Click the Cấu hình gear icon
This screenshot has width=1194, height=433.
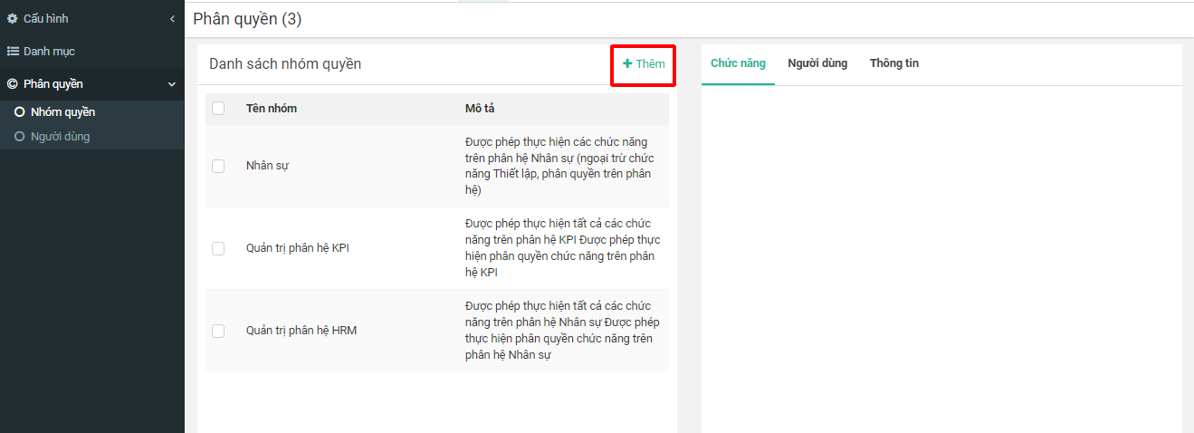13,18
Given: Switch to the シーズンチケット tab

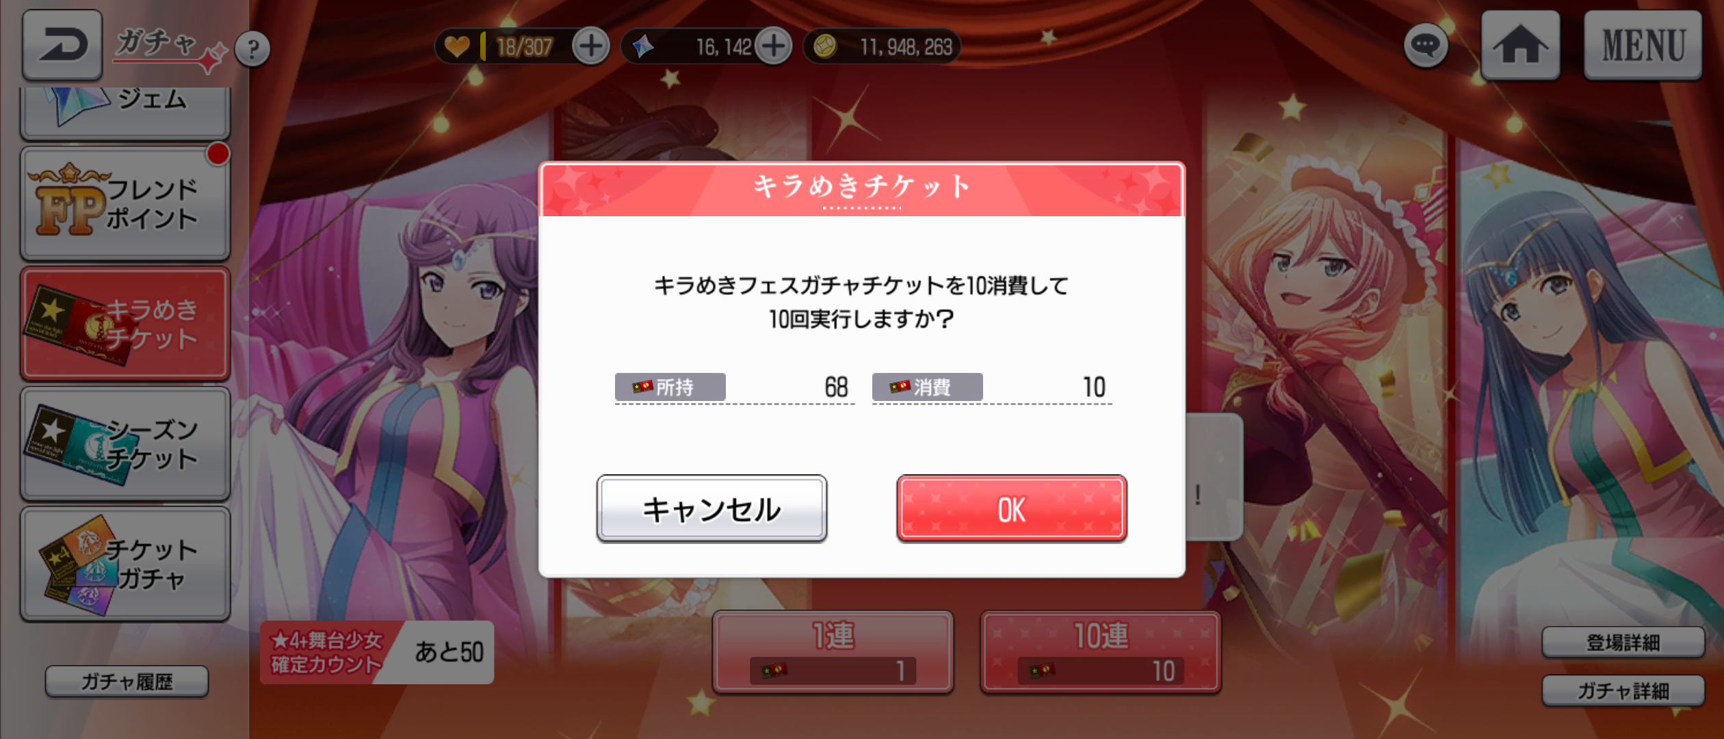Looking at the screenshot, I should click(125, 443).
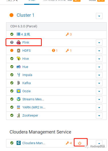108x151 pixels.
Task: Collapse the Cloudera Management Service actions menu
Action: click(x=99, y=143)
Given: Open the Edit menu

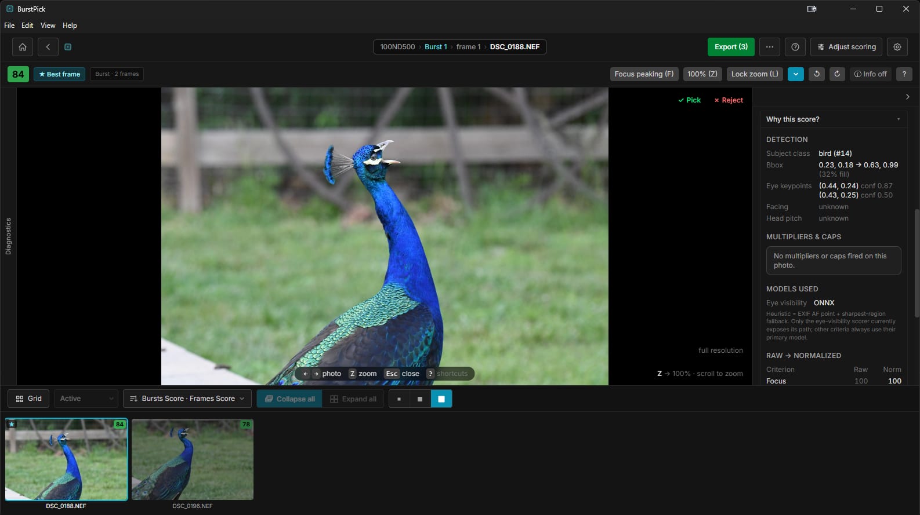Looking at the screenshot, I should pyautogui.click(x=27, y=25).
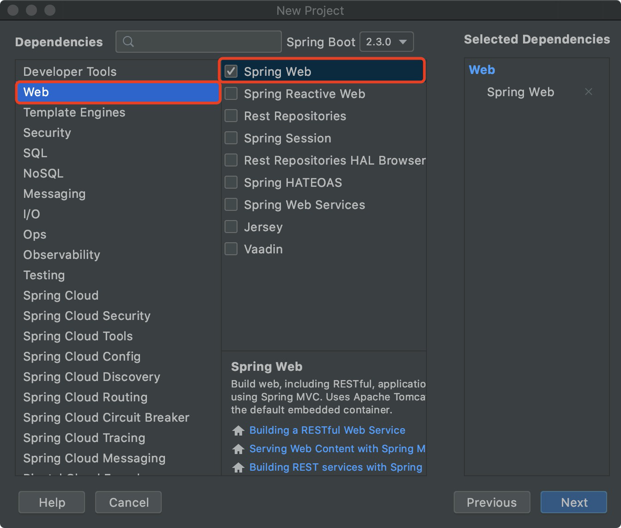Check the Vaadin dependency checkbox
The image size is (621, 528).
click(x=231, y=249)

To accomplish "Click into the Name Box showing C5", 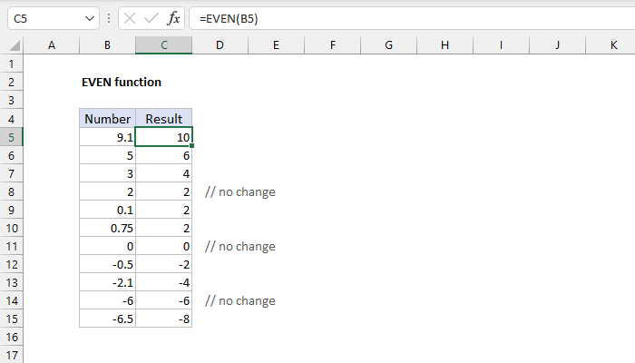I will pyautogui.click(x=45, y=18).
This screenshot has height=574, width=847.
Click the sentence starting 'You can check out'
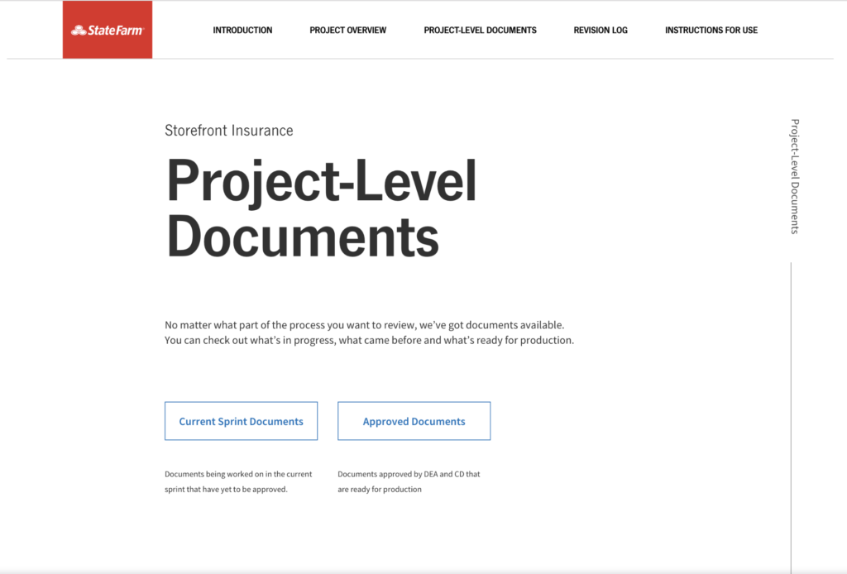(369, 340)
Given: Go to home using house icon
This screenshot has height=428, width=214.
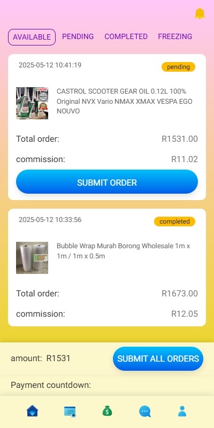Looking at the screenshot, I should pyautogui.click(x=33, y=411).
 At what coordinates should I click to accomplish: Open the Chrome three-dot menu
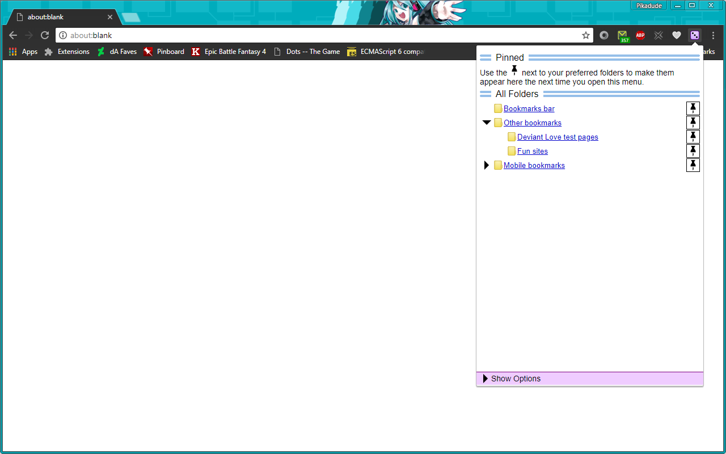click(713, 35)
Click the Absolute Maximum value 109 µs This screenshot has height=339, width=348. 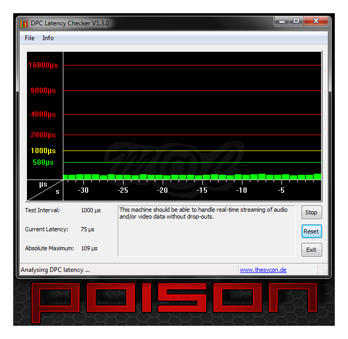coord(89,248)
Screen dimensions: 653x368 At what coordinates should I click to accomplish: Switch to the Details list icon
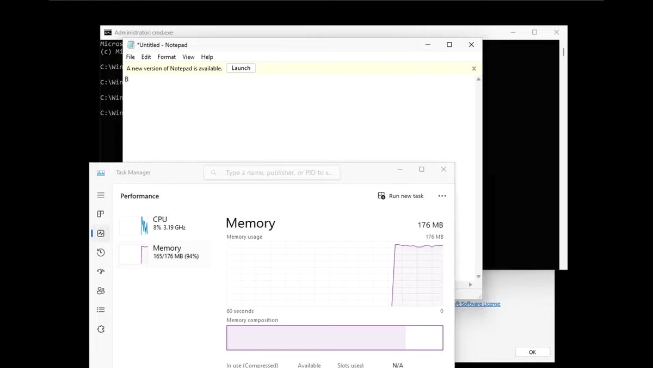(x=101, y=310)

========================

What to do: Transcribe only the lines between the line containing "Screen dimensions: 653x368" and the final line of the listing, inclusive, exactly as they appear; no pictures are to be included.

Answer to this task:
Screen dimensions: 653x368 At what coordinates should I click to accomplish: Switch to the Details list icon
(x=101, y=310)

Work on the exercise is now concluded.